This isn’t the first time airlines have sued to roll back progress for workers. In 2016, Alaska Airlines lost a suit they filed after SeaTac voters approved the first-in-the-nation $15 minimum wage. (Note that in the two years since Alaska Airlines lost that suit, they have not fired all their workers or raised the price of tickets by a noticeable amount in order to compensate for the $15 minimum wage.)

This latest lawsuit is frankly insulting. Washington’s paid sick leave law is not onerous, and Airlines for America has not identified one reasonable complaint against it. Let’s look at their arguments, one by one.

Will paying sick leave be financially prohibitive for the airlines? It seems doubtful, given that—as I previously noted—they absorbed a $15 minimum wage with no noticeable effect on their profit margins or customer service. Bradley Tilden, the CEO of Alaska Airlines, took home $3,886,411 in total compensation in 2016, including just shy of a million dollars in bonuses and incentives. And since Alaska Airlines paid over two and a half billion dollars to buy Virgin Airlines back in 2016, I’m going to suggest that maybe the airline isn’t having trouble drumming up cash.

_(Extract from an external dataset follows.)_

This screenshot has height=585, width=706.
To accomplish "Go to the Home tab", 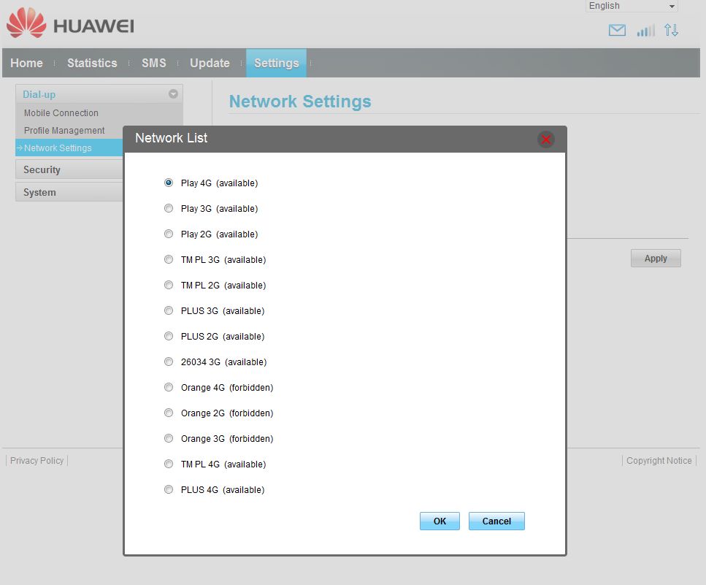I will point(26,64).
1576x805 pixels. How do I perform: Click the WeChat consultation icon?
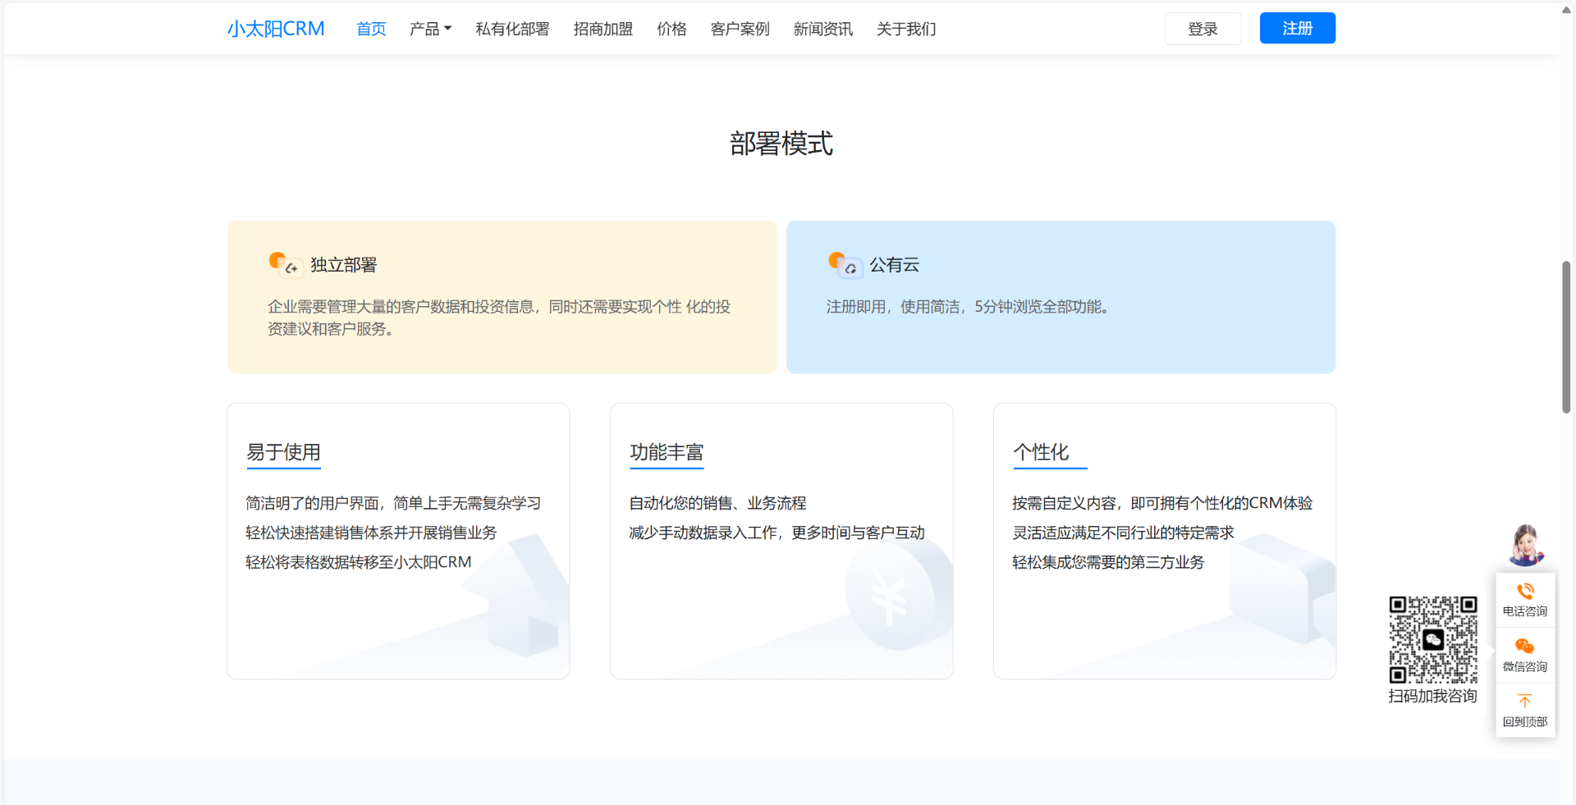pos(1524,647)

Airlines for America also claimed that since they employ people from a number of different states, and since they deal with interstate travel as a matter of course, it would be too complex to keep track of every employee’s sick time. Given that the airlines in question successfully manage thousands of passenger layovers per hour every day of the year, and given that they can coordinate fleets of jumbo jets flying over the 3.8 million square miles of the United States with all the grace and efficiency of a ballet, I think their computers can manage to keep track of where their employees live.

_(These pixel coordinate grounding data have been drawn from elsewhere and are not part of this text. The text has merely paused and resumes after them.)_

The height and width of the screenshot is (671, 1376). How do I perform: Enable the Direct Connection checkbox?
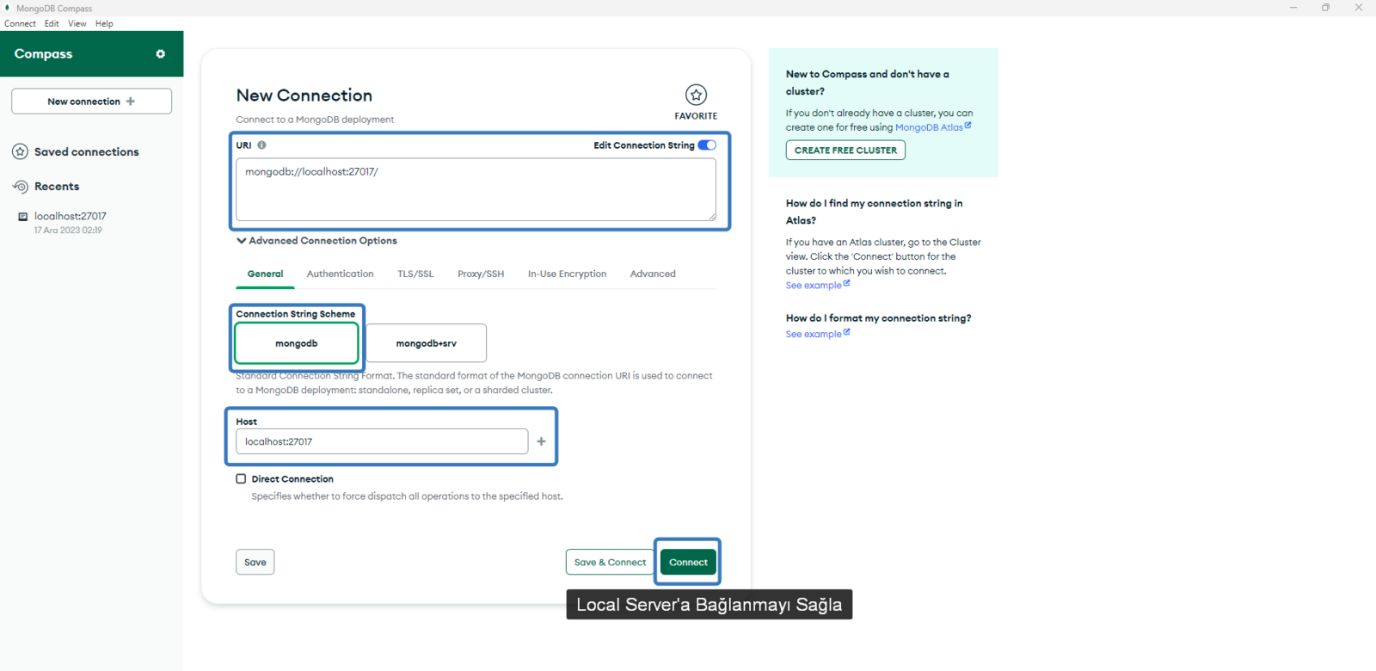[x=242, y=479]
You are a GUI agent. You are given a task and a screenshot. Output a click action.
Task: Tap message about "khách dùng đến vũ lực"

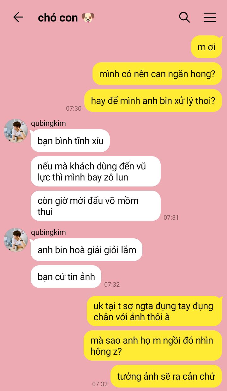[96, 171]
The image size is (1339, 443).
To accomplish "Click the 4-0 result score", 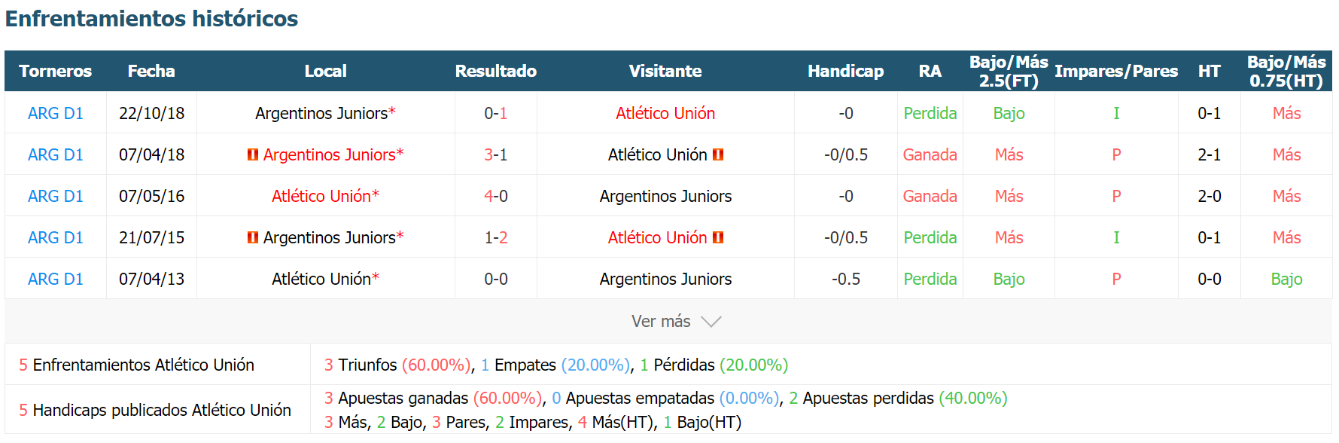I will tap(496, 196).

Does Alaska Airlines remove state taxes from the paychecks of employees who live in states with income taxes? Then it’s impossible to argue that they can’t keep track of six and a half measly sick days a year per full time employee.

And finally, Airlines for America says that if they pay for sick leave time, their employees will call out sick more often. Which, uh, is kind of the point of the law. Does Alaska Airlines want their flight attendants coughing, sniffling, and sneezing their way down the aisles of planes? Why wouldn’t airlines want their workers to be able to take the time to get well? Why would they incentivize employees to work through their cold or flu, thereby imperiling the health of dozens of passengers and literally spreading their illness around the country?

As our friends at Working Washington pointed out, Airlines for America spokespeople just assured the New York Times earlier this week that customers shouldn’t fear getting sick on their flights. “The safety, security and well-being of our passengers and crew is always our highest priority,” Alison McAfee told the Times just a couple of days before her employer sued for the right to force their employees to come to work while sick.

Hmmmm.

It sounds to me like Alaska Airlines and their friends simply don’t want to pay for sick time. And it seems like they’re willing to put the health and well-being of their employees—and therefore the health and well-being of their customers—at risk to save a few bucks.

I have every faith that this lawsuit will end the same way Alaska’s anti-$15 suit ended: with a judge reminding the airlines that they can’t have it both ways.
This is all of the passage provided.